Some people use words like saccharin -- just to sweeten things up -- but the thought of an image as  "truth" resonnates within me. I can't apologize for that. Truth, for me, is bound by my awareness of the world around me. I see truth in humanity as I see it in nature. Truth is being in touch with self so that we can respond in a deeper and more meaningful way. 

There was a time when I took making images more seriously than need be. Everything my photographed had to connected to telling stories about some event or about some person. I did recognize the "art" what I did, but the content -- the decisive moment -- always seem to come first.

Time has changed the way I see the world. There's been a transformation of sorts. Things happen, people change. It's okay.

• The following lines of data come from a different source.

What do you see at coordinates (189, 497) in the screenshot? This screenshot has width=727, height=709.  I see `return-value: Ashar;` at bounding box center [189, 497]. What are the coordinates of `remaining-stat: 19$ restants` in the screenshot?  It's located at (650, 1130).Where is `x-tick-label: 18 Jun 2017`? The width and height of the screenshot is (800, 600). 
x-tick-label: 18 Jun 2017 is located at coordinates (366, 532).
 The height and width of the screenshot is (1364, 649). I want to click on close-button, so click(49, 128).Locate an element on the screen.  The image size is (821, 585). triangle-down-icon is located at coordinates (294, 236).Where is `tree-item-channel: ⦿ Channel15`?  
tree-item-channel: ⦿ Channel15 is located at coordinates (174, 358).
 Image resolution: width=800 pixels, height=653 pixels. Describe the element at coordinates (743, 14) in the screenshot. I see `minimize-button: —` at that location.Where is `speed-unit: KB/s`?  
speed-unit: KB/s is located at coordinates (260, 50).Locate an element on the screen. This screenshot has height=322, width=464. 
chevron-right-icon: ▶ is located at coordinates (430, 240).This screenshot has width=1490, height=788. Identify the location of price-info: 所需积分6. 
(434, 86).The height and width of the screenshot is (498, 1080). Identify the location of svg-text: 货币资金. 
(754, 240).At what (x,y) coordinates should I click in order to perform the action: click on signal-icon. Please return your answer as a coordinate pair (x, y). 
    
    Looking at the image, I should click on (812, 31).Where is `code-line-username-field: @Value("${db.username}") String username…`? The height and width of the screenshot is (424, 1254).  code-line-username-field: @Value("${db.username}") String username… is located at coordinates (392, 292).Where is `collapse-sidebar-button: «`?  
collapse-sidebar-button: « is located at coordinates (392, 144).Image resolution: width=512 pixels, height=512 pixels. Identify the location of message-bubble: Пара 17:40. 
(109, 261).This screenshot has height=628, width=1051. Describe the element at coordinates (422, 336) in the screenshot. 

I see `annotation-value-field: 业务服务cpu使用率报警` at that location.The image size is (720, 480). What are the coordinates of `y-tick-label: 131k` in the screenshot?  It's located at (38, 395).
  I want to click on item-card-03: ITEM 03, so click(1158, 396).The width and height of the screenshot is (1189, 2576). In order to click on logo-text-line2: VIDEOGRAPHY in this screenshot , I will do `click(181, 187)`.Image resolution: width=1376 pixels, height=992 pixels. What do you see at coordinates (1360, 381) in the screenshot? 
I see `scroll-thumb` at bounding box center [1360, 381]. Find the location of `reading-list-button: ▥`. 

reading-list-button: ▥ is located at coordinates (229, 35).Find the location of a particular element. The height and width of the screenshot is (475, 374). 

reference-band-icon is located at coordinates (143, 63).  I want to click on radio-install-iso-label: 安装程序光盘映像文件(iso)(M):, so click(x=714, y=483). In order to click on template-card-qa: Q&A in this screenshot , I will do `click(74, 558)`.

Coming to the office at sunrise I pick up my camera to record the rising light -- a  beautiful sky. In that moment I realized that I had forgotten to change the settings off "self-timer" mode. The camera click and streaked of light appeared. For a few minutes I began to doodle with the camera -- that curious release of energy we do when we are sitting in a meeting that has gone on a few minutes too long.

Leaving the camera on self-timer with a long exposure, I moved around making images of a large Christmas tree in front of the journalism department.

The image is a "truth" -  it is bound by intent and memory. The truth can be found in the discovery of self, the act of self-expression, and the realization that we have gifts to share with one another.